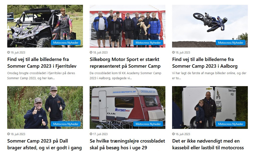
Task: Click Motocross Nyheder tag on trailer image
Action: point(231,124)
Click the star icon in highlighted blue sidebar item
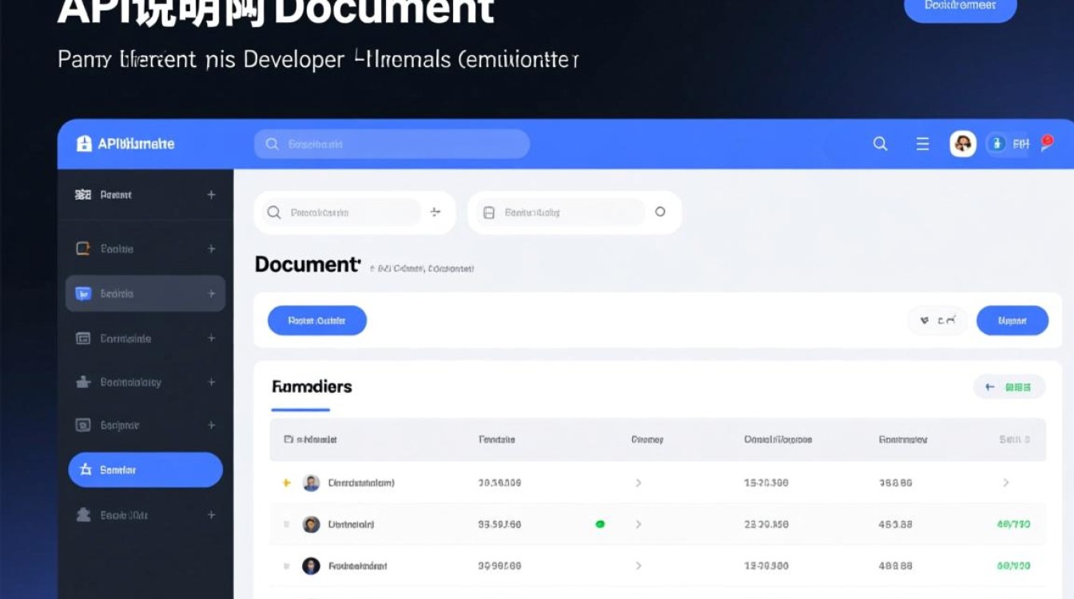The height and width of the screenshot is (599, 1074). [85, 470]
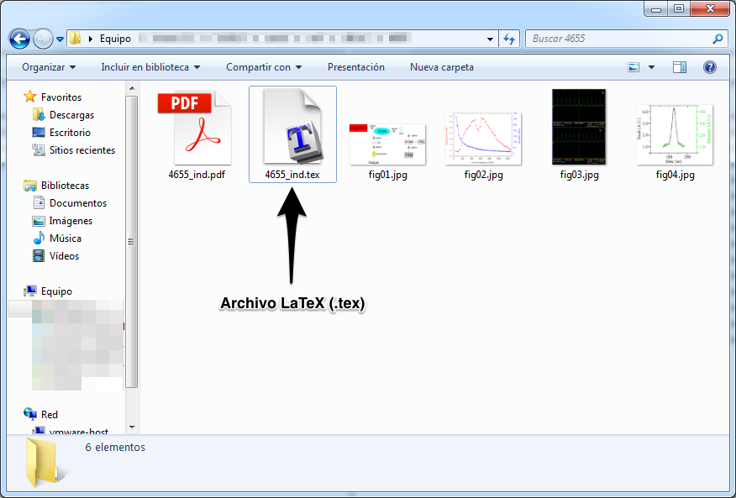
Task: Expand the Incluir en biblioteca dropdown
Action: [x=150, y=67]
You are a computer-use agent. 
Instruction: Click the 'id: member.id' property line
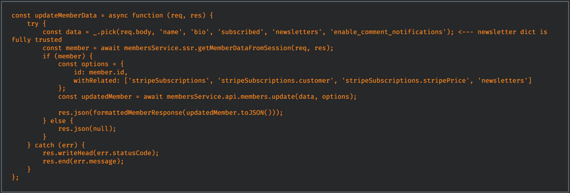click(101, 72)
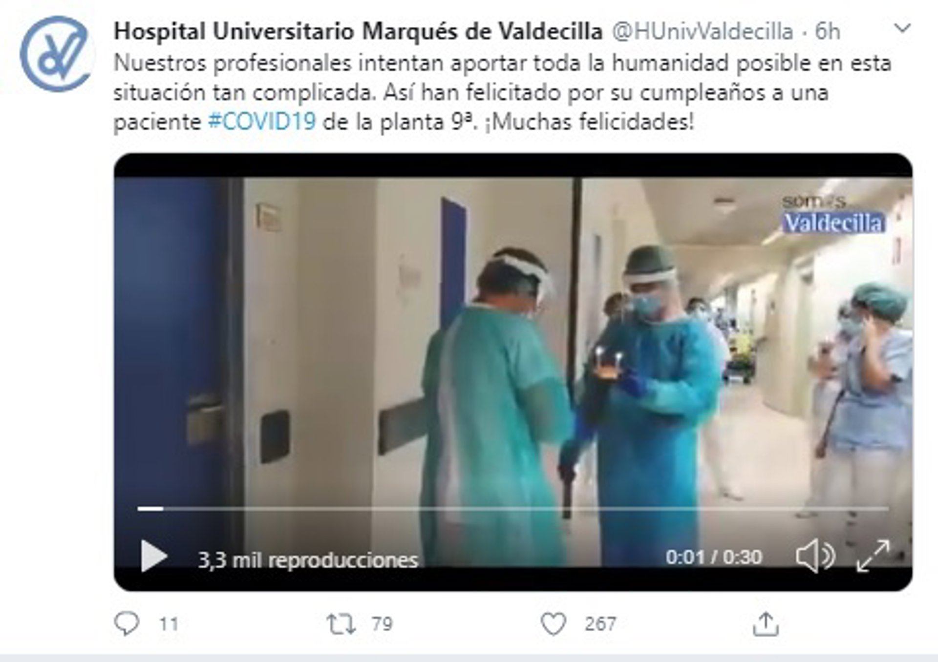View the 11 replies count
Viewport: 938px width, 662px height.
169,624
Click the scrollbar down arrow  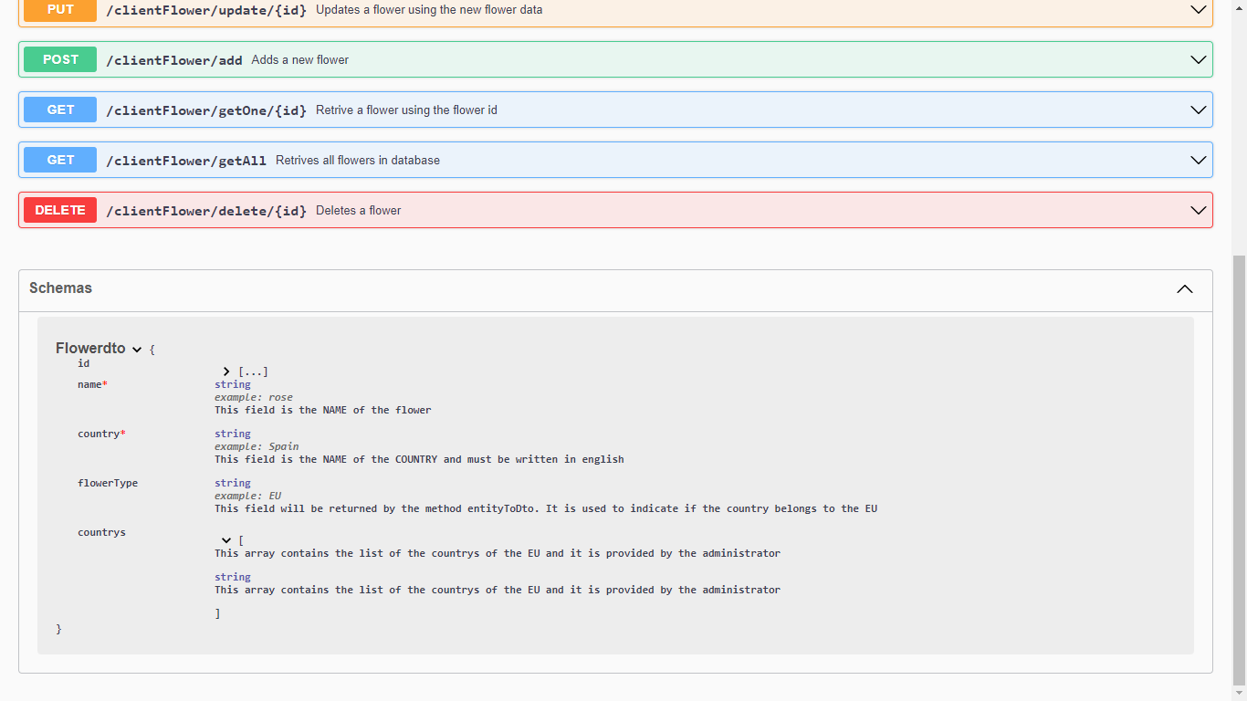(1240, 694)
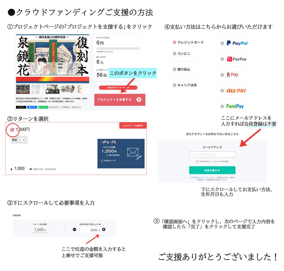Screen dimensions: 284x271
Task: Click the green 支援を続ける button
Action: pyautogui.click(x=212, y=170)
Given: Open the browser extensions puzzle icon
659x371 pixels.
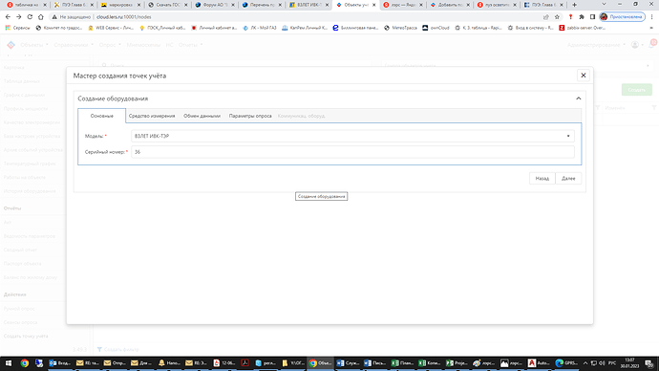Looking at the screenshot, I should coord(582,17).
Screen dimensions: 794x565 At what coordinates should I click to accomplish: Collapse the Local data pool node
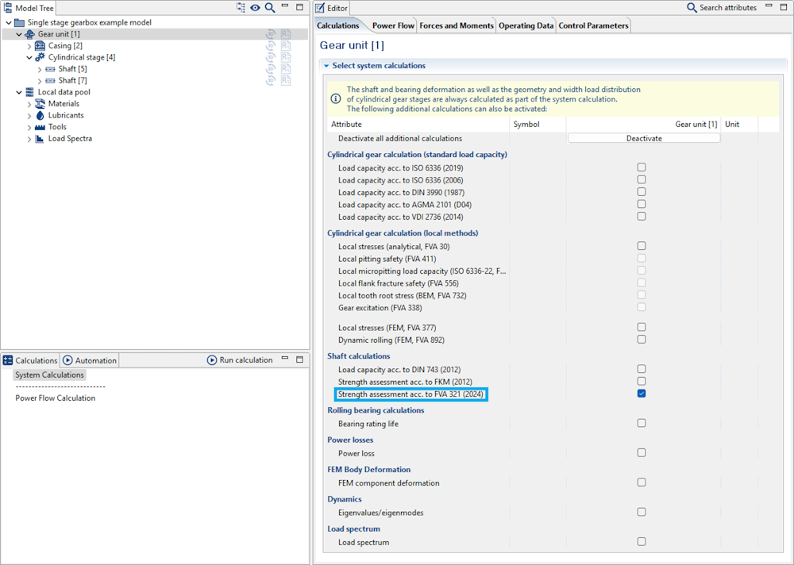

**To do:** Where a line contains "Given: Open the", begin there and transcribe every line through the last one of the records above, exactly and with no pictures.

**Result:**
Given: Open the browser extensions puzzle icon
659x371 pixels.
Looking at the screenshot, I should coord(582,17).
Screen dimensions: 794x565 At what coordinates should I click to accomplish: Collapse the Local data pool node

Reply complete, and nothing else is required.